On 2021-03-28 13:47:46 +0100, Simon McVittie wrote:
> Control: reopen -1
> Control: retitle -1 unblock: glib2.0/2.66.8-1 (+ advice on #985890)
>
> On Sat, 20 Mar 2021 at 17:08:14 +0000, Simon McVittie wrote:
> > * Sync up with upstream 2.66.8 release, 95% of which we already apply
> > via debian/patches
> > * Add an error-handling patch from upstream that they recommended I
> > consider including when backporting recent security fixes to buster
> > * Add missing CVE ID references to changelog
>
> It looks as though some packages, like ibus-clutter (#985453),
> second-guess the dependency mechanism by applying their own check
> that GLib is at least the (micro!) version they were compiled
> against. Pseudocode:
>
> if ((message = glib_check_version (GLIB_MAJOR_VERSION,
> GLIB_MINOR_VERSION,
> GLIB_MICRO_VERSION)) != NULL) {
> fatal_error (message);
> }
>
> where glib_check_version() acts on the runtime GLib version, and
> GLIB_MAJOR_VERSION etc. are the compile-time GLib version. I personally
> think that's a harmful pattern, especially if the micro version is
> included in the check, but I can understand upstreams that have it not
> wanting to remove it.
>
> For now, would it be possible to apply some age-days to glib2.0 to make
> it migrate sooner than 14 days' time? That would mitigate this.
Done.
>
> For a long-term solution, #985890 (currently RC but I'll probably
> downgrade it) suggests that we should special-case glib_check_version()
> in the .symbols file to generate a dependency on the upstream version
> of GLib that was present at compile-time.

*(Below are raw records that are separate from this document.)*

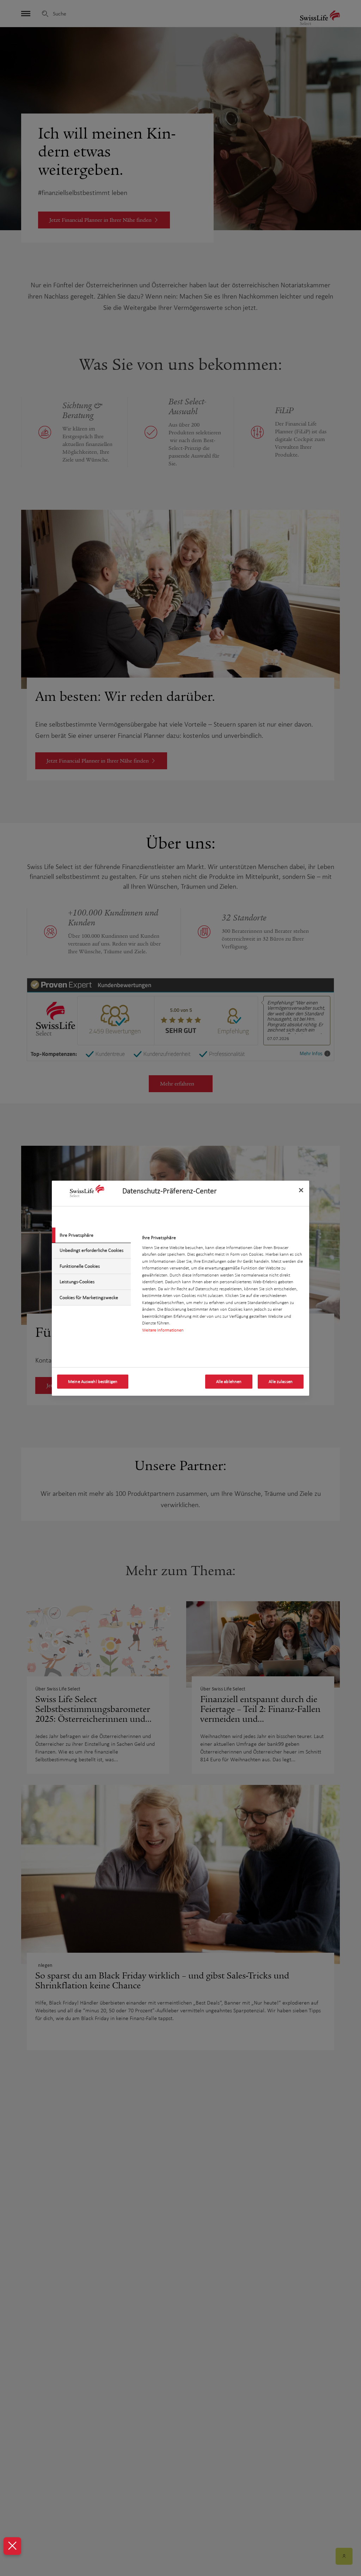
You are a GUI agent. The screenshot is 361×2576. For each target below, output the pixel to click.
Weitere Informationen (163, 1330)
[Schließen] (301, 1190)
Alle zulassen (281, 1381)
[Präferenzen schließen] (12, 2546)
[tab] (91, 1235)
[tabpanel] (223, 1286)
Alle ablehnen (229, 1381)
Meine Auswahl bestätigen (92, 1381)
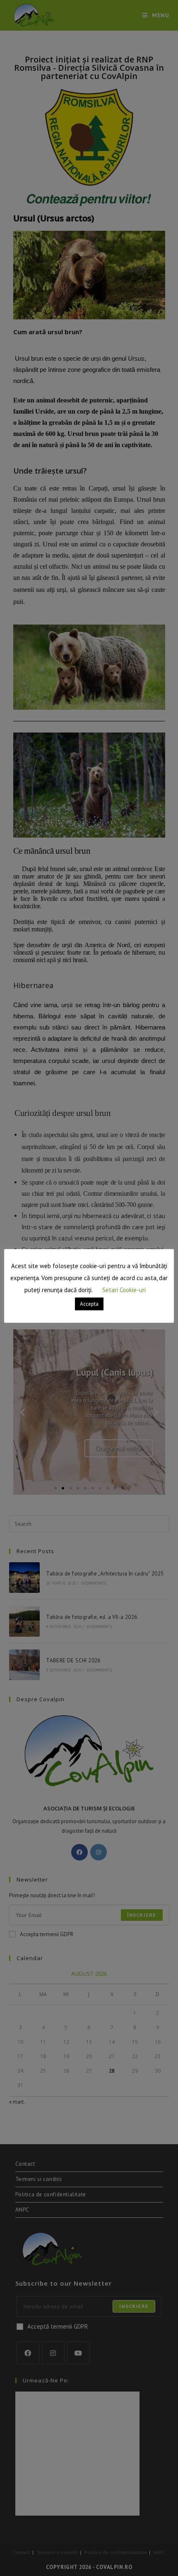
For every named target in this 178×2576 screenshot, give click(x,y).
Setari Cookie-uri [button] (124, 1290)
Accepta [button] (89, 1303)
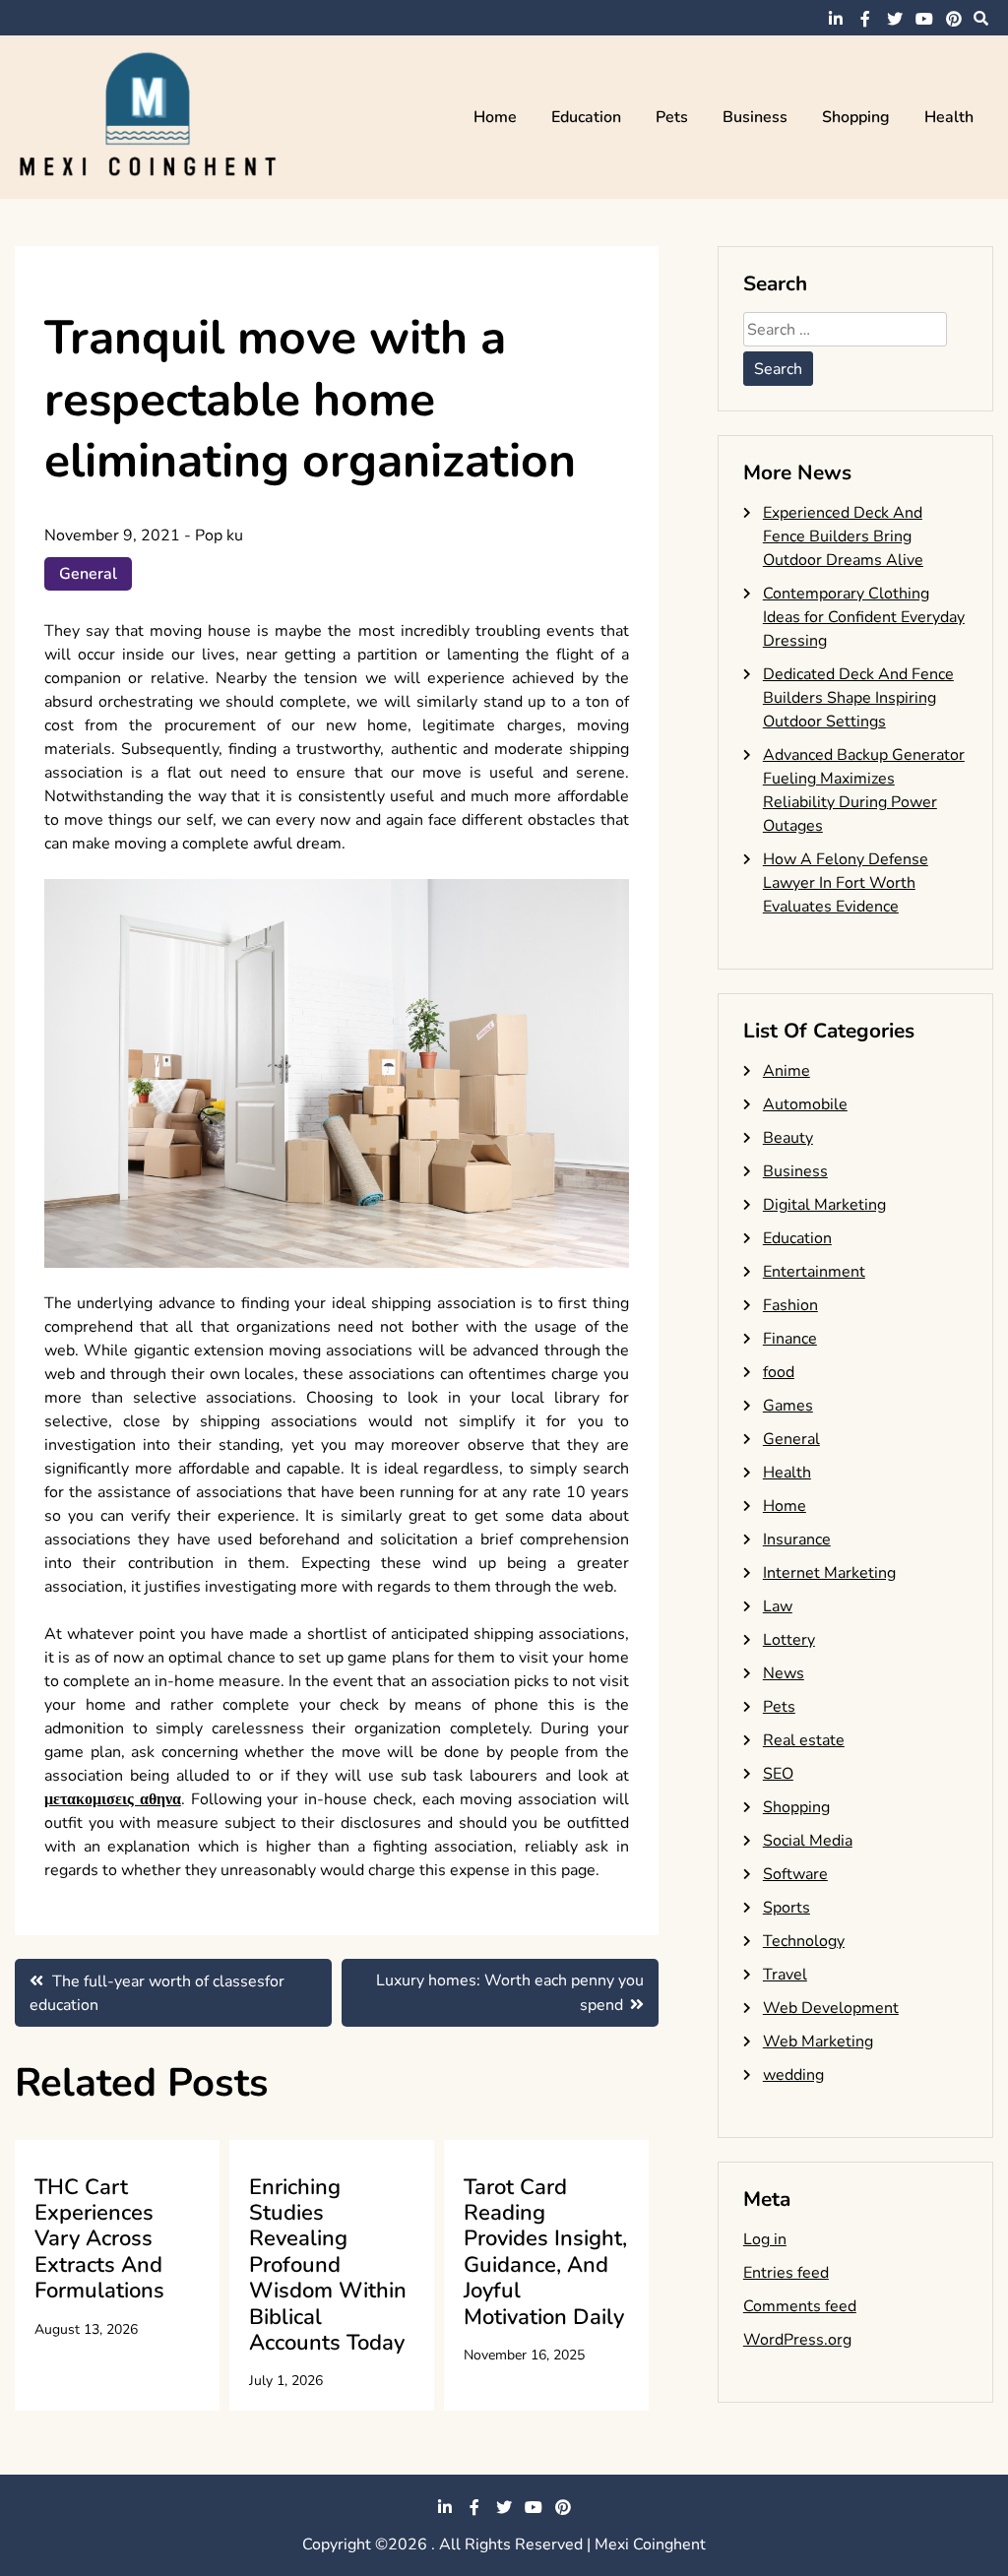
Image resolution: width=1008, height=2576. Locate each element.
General (88, 574)
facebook (865, 19)
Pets (672, 117)
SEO (778, 1774)
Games (788, 1405)
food (778, 1372)
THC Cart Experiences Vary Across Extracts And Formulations (99, 2239)
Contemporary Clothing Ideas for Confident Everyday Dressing (864, 617)
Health (949, 117)
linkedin (836, 19)
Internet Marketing (829, 1573)
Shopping (856, 117)
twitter (895, 19)
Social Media (807, 1841)
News (783, 1673)
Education (586, 117)
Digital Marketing (824, 1205)
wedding (793, 2075)
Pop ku (219, 535)
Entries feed (786, 2273)
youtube (924, 19)
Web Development (831, 2008)
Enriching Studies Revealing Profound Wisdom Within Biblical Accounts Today (328, 2264)
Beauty (788, 1138)
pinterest (954, 19)
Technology (804, 1941)
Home (495, 117)
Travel (785, 1974)
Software (795, 1874)
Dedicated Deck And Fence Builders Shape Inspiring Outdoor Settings (858, 697)
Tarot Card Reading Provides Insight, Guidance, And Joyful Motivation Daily (545, 2252)
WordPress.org (797, 2340)
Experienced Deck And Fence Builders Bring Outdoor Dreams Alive (843, 536)
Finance (790, 1339)
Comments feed (799, 2306)
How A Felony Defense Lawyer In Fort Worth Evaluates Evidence (845, 882)
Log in (765, 2239)
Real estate (804, 1740)
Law (777, 1606)
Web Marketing (818, 2041)
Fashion (790, 1305)
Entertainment (814, 1272)
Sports (786, 1907)
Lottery (789, 1640)
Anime (786, 1071)
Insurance (797, 1539)
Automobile (805, 1104)
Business (755, 117)
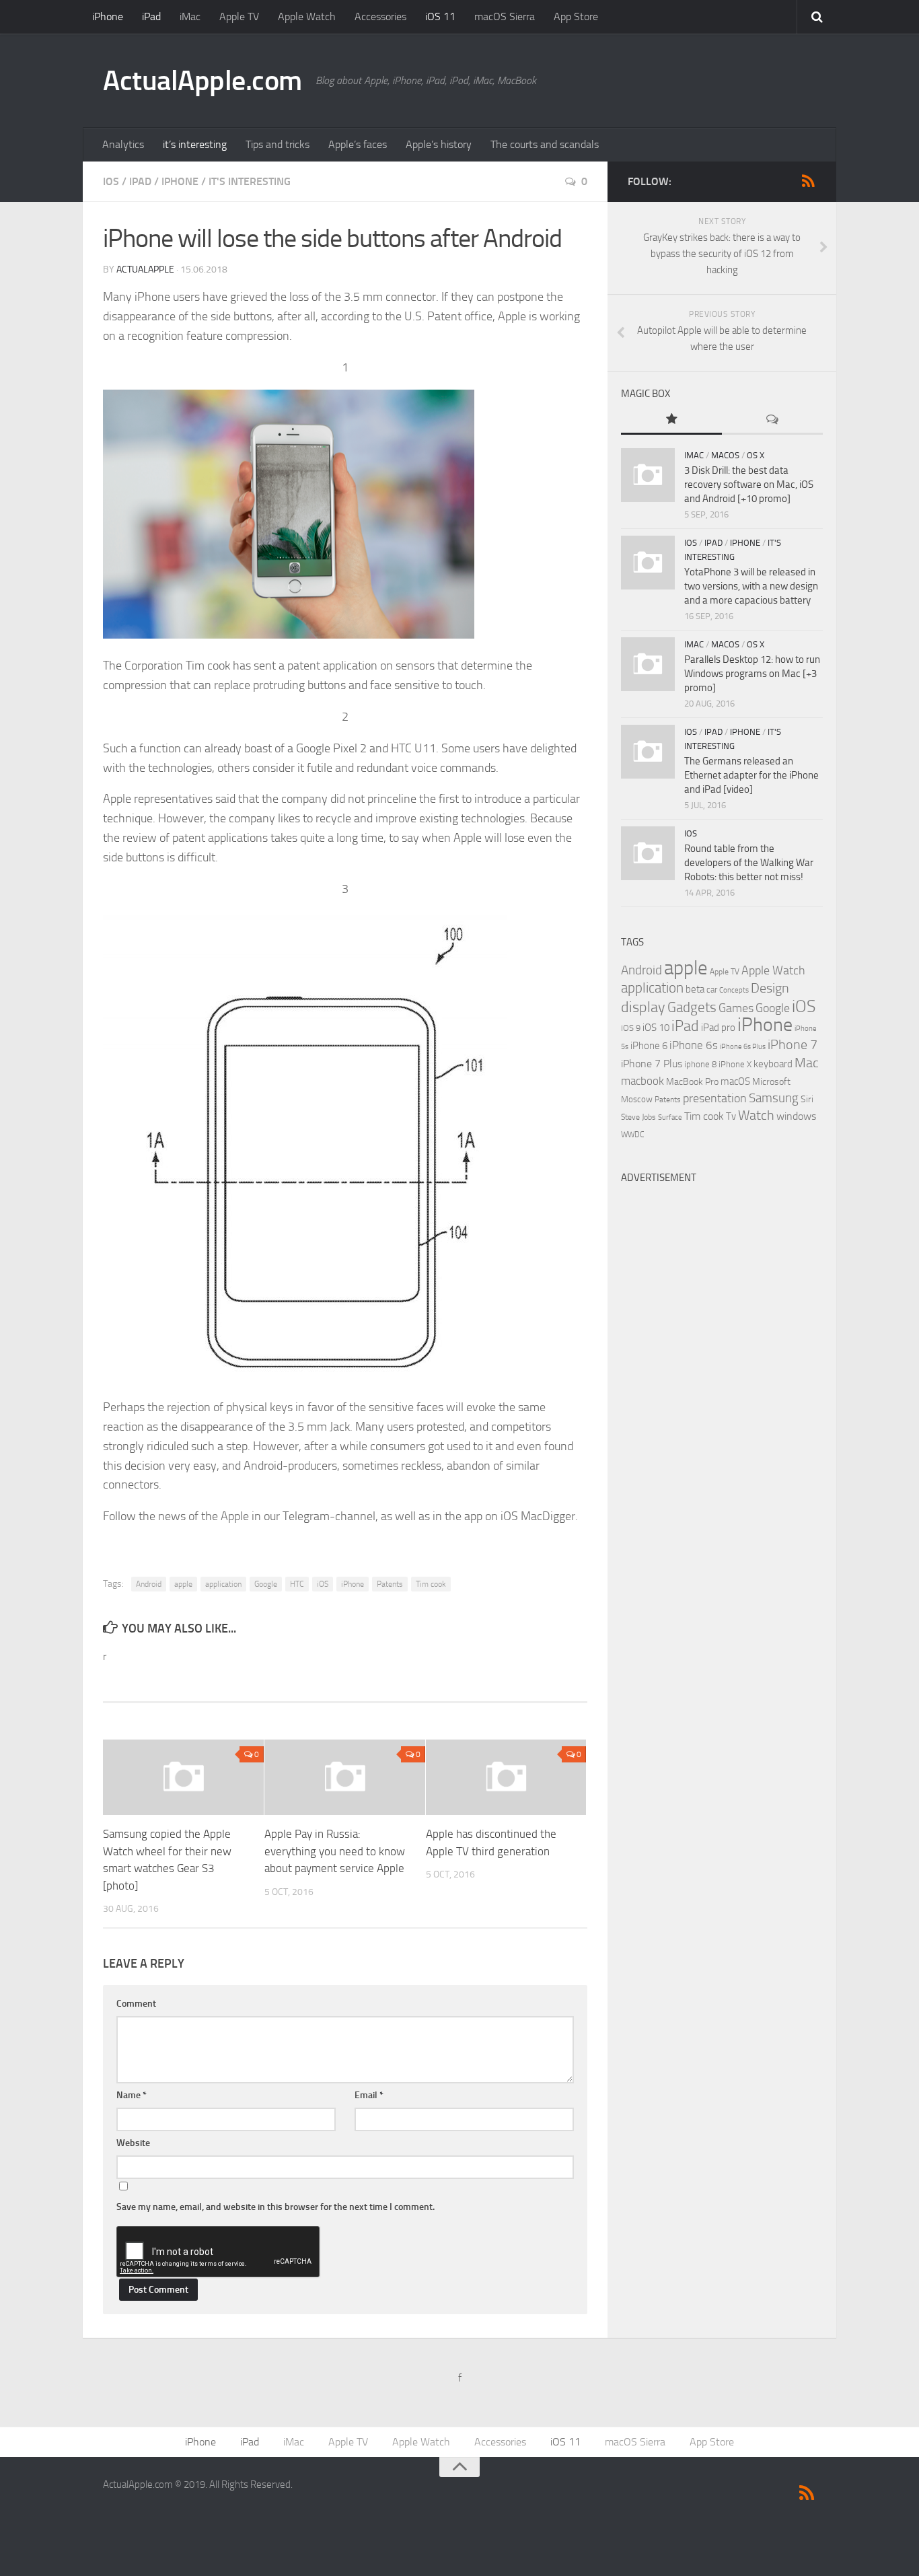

I'm somewhat reluctant to do
> that, because that will make it harder to get GLib-dependent packages
> migrated if they are using the *other* common pattern for use of
> glib_check_version():
>
> if (glib_check_version (2, 35, 3) == NULL) {
> work around a bug in GLib < 2.35.3, or do something the old way
> }
> else {
> do something the new way
> }
>
> How would the release team prefer to handle this in future? I think the
> options go like this:
>
> 1. Don't treat glib_check_version() specially in the .symbols file: it's
> just another symbol, marked as having been introduced in GLib 2.6.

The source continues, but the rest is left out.